しかし、その現場のご努力と経営は、少し違う。
そして、未だに東京電力を破綻させていない民主党政権は、JALの経営についても少しおかしい。
JALは、1兆円近い債務超過に陥り、2010年1月に経営破綻した。
5200億円の債権放棄を受け、7000億円近い公的資金による救済を受け、経営の再建に取り組んだ。
その結果、2010年度には1884億円の営業利益を計上し、2011年度には2049億円の史上最高益を出した。
しかし、JALは、これだけの利益を出しながら、会社更生法適用会社として繰越欠損金の損金算入により、2010年以降9年間、法人税が免除される。つまり、9年間で4000億円ないし6000億円の法人税を免除されることになる。
自力で再建した企業が繰越欠損金の損金算入により法人税を免除されるのはルール通りだが、7000億円の公的資金の投入を受けて再建したJALにもこの制度が適用され、法人税を免除されるのはいかがなものか。
公的資金の投入、債権放棄、そして法人税免除を受けるJALは、一気に有利子負債を減らし、金利負担も小さくなった。つまり、公的資金を受けた企業(JAL)が、市場の中で、自力で競争している企業(ANA)と比べて有利になった。
EUなどでは、競争上の公平性を保つため、こうした公的支援を受けた企業に対するガイドラインがあり、新規ビジネスや新規路線は認められない。
民主党政権は、JALに対しても、同じようなガイドラインを検討すると答弁してきたが、公的支援を受けたJALは、この間、成田-ボストン便、羽田-パリ便、羽田-サンフランシスコ便の新規就航とLCCであるジェットスターへの三分の一出資が認められている。
2007年3月に解散した産業再生機構による再建の場合、機構が保有する再生された企業の株を入札で買い取る機会を、競争相手に提供してきた。
つまり公的支援を受けて再生した企業が、市場の中で、価格競争を始めれば、有利子負債がなくなった分、有利になる。

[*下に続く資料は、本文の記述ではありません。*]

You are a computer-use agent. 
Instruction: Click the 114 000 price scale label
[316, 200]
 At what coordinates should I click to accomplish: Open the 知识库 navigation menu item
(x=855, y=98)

それを防ぎ、業界を再編する意味でも、この入札機会の提供は重要だ。
民主党政権下で、財務省の副大臣が、国際路線で日本の航空会社が1社に統合された場合と、2社の場合のシミュレーションをやらせている。しかし、当時の国交大臣と対立し、シミュレーションはお蔵入りしたそうだ。
再上場前に、JALの法人税免除が適正かどうかの見直し、あるいは新規路線、新規ビジネスの制限、あるいは競争相手に株の買取の意向があるかどうかの確認などをすべきだ。
東京電力と経産省、経産大臣の関係がおかしいように、JALと国交省、国交大臣の関係もおかしいのではないか。
民主党政権は、資本主義や市場競争に関するルールを遵守するということに、あまり重きを置いていないのだろうか。